Sanções não ajudariam agora, diz governo Obama

WASHINGTON - A principal autoridade do Departamento de Estado dos EUA para as Américas, Roberta Jacobson, repetiu na quinta-feira, 29, que sanções não são o melhor instrumento para enfrentar a crise na Venezuela neste momento e defendeu a ação coordenada dos países da região, refletida no diálogo promovido pela Unasul.

Cláudia Trevisan, Correspondente / Washington, O Estado de S. Paulo

29 Maio 2014 | 23h45

No dia anterior, a Câmara dos Deputados dos EUA aprovou projeto que impõe sanções a integrantes do governo e das forças de segurança da Venezuela que tenham praticado abusos na repressão a protestos que ocorrem no país desde 12 de fevereiro. O projeto vai agora ao Senado, onde o líder democrata, Harry Reid, decidirá se leva a proposta ao plenário.

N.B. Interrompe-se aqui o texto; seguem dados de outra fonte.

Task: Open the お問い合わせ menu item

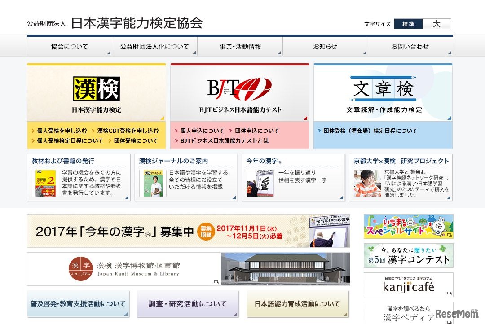Action: pos(410,46)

"Já vimos como sanções podem ser contraproducentes", disse Jacobson a jornalistas em Washington. Ela lembrou que a aprovação de texto semelhante por uma comissão do Senado, no dia 21, deu munição ao presidente Nicolás Maduro para retratar a situação como uma tentativa dos EUA de derrubar o seu governo - o que, segundo ela, é um "contrassenso".

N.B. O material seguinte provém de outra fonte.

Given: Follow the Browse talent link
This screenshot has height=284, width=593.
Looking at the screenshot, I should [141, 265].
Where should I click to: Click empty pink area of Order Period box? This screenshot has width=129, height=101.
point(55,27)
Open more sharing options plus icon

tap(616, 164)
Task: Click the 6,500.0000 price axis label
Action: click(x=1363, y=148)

Jacobson observou que o projeto do Senado foi criticado no fim de semana pela União das Nações Sul-Americanas (Unasul), que emitiu comunicado de apoio à Venezuela. "As sanções podem ser usadas como uma distração do problema real, que é a necessidade de os venezuelanos falarem uns com os outros em um diálogo inclusivo que tenha resultados."

Além de prejudicar o esforço de diálogo entre governo e oposição, projetos de sanção são desnecessários, disse Jacobson. Segundo ela, o Executivo americano tem autorização para impor punições nesses casos, se considerar adequado. No Senado, tramita um texto semelhante ao aprovado nesta quinta na Câmara, mas qualquer das versões só chegará ao plenário com a concordância de Reid, que até agora não se pronunciou.

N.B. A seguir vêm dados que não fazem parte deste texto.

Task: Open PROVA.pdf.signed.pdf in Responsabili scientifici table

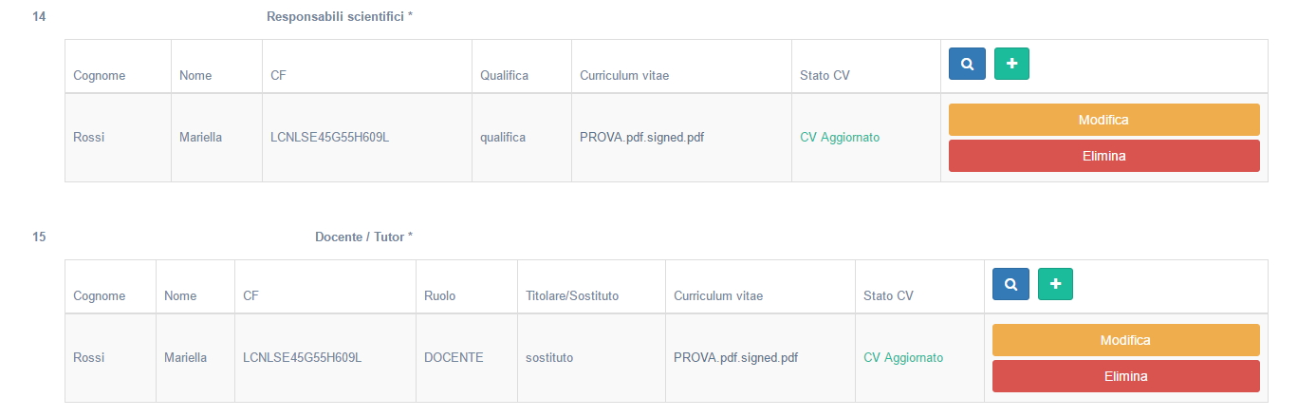Action: pos(641,137)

Entre os objetivos do diálogo, na avaliação de Jacobson, estão o aumento do espaço democrático na Venezuela, a ampliação do respeito aos direitos humanos e a redução da violência da repressão aos protestos. "Isso é mais efetivo quando feito em coordenação com os vizinhos."

"O diálogo promovido pela Unasul ainda não deu resultado e, em algum momento, pode haver o reconhecimento de que a tentativa fracassou", disse. "Mas, enquanto estiverem tentando, queremos apoiar, caso haja alguma chance de que as coisas avancem."